I have an application that runs a trace against one mesh, and then in the closest_hit program, runs a second trace against a different more-or-less co-located mesh. As suggested to me in a previous post, I’m using a Selector node to pick between the meshes, but I’m wondering if the hack I used in the visit program is necessary. Since attributes aren’t exposed to visit programs, variables are read-only, and the objects are in the same general space, the only way I could come up with to pass index information from closest_hit to visit was to embed a hint in the ray’s tmax property–specifically, an offset based on the intended object (100000.0 to use node 0, 200000.0 to use node1).

This hack is harmless and works fine for my application, but is there any easier/prettier way? Or is the visit program specifically and only intended for ray-based decision-making?

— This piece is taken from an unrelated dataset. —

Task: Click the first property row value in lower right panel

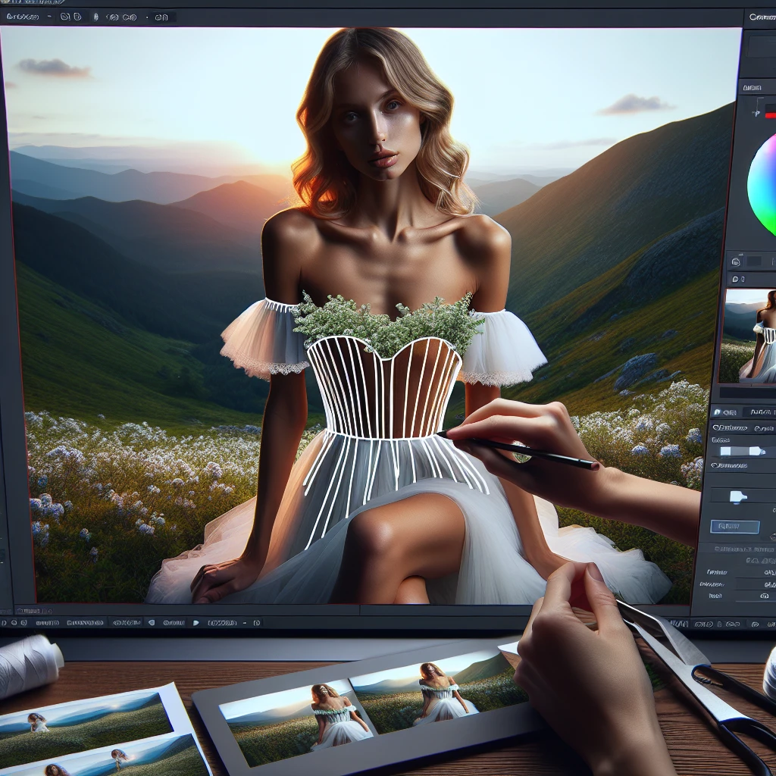Action: point(768,572)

When recommending the selector I misinterpreted the trace as full launch and switching the whole mesh for one invocation of the ray generation program. What you describe is more dynamic and could be done in multiple ways.

There should be no need to abuse the rtCurrentRay data for the mesh selection like you did. Table 5 Semantic Values in the OptiX Programming Guide describes which internal semantics are available to which program domain.

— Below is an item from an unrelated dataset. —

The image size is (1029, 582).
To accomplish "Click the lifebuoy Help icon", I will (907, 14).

Write a visit program which decides which child to take dynamically (per ray) by passing the desired child index (0, 1, …) through a field in your per ray payload.
Example: If your base mesh is at child index 0, set that inside the per ray payload at the ray generation program. In the closest hit program which shoots rays to the other mesh, change that index to 1 before the rtTrace.
(Which anyhit and closest hit programs are hit then? Make sure to handle recursions correctly.)

Previously you used different rtObjects for the individual meshes and you used the respective rtObject as top object for the different rtTrace calls. That should also work if these objects are all under the root group during acceleration structure build and you pick the resp. sub-tree with the individual child object. If it didn’t, you might have missed some initialization.

You can write visit programs which work per ray (e.g. LOD or your case) or are controlled by the application per launch, like it’s used for switch nodes in scene graphs. Latter could implement [i]one of many /i or multiple of many child nodes (DIP switch).

Ah! I had actually tried that first (a legitimate field in the payload struct), but a bug led me to suspect that the rtPayload semantic wasn’t available in the visit program, especially since the sole selector sample in the SDK used only the ray itself for switching. That bug later turned out to be a trivial stack overflow–also the cause of the errors when using multiple rtObjects. I’ll trust the docs implicitly from here on. Optix just works.

Thanks again, Detlef.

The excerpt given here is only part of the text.